A Coordenação do Grupo de Atuação Especializada em Segurança Pública (GAESP), do Ministério Público do Estado do Rio de Janeiro (MPRJ), informou que foi previamente comunicada sobre a operação policial.
O GAESP orienta que denúncias sobre abusos policiais sejam feitas por qualquer cidadão pelos seguintes canais:
- Telefone: 127
- E-mail: [email protected]
Contexto: violência em ações policiais durante eventos culturais
O caso reacende o debate sobre o uso de força policial em comunidades durante eventos culturais e a vulnerabilidade dos moradores em meio a operações de segurança.
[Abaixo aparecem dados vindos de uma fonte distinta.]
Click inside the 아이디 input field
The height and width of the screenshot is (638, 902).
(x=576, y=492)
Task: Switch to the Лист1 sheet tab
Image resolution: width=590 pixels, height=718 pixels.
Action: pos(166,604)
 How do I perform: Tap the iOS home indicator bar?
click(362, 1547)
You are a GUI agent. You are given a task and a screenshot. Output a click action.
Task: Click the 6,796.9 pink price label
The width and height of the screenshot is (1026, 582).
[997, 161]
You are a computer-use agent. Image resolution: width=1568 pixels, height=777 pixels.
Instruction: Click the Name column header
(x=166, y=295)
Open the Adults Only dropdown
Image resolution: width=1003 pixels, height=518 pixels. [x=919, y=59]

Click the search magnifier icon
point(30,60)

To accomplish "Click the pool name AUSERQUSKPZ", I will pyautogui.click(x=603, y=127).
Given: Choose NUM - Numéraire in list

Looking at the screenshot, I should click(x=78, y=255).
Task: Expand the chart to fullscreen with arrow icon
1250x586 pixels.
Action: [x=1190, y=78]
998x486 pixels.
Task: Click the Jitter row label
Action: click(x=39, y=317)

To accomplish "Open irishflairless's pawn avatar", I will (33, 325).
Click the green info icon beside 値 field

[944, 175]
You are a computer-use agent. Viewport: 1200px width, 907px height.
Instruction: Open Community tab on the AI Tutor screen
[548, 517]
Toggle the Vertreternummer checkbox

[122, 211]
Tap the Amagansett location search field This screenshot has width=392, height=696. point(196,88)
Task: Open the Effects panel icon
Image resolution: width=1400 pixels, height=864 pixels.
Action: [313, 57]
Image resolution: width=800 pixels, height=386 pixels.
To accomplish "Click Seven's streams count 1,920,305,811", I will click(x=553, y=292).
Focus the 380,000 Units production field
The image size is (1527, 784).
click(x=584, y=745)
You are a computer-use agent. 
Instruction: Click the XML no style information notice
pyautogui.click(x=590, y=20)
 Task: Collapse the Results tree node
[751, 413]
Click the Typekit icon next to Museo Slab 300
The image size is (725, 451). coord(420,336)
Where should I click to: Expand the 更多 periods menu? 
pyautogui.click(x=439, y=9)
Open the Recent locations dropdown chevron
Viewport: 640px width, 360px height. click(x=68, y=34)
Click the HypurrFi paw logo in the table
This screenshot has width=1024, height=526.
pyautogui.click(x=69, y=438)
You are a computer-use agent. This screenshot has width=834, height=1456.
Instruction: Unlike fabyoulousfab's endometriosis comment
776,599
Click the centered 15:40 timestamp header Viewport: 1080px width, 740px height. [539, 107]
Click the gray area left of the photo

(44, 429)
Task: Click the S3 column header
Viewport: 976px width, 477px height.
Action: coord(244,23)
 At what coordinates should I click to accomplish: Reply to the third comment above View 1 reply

- Santo Amaro promove festas juninas desde o fim dos anos 1980
- A festividade é considerada um símbolo de resistência cultural local
- Ações policiais durante eventos comunitários têm gerado críticas frequentes
- Especialistas alertam para a falta de planejamento e inteligência nessas operações
Considerações finais
O episódio trágico ocorrido em Santo Amaro aprofunda o dilema entre segurança pública e direitos civis em comunidades periféricas. Enquanto autoridades alegam combate ao crime, moradores denunciam excesso de força e negligência com a vida de inocentes.
A morte de Herus Guimarães Mendes, um jovem trabalhador e pai, exige uma apuração rigorosa e transparente. A pressão da sociedade civil será determinante para que as circunstâncias da ação sejam plenamente esclarecidas.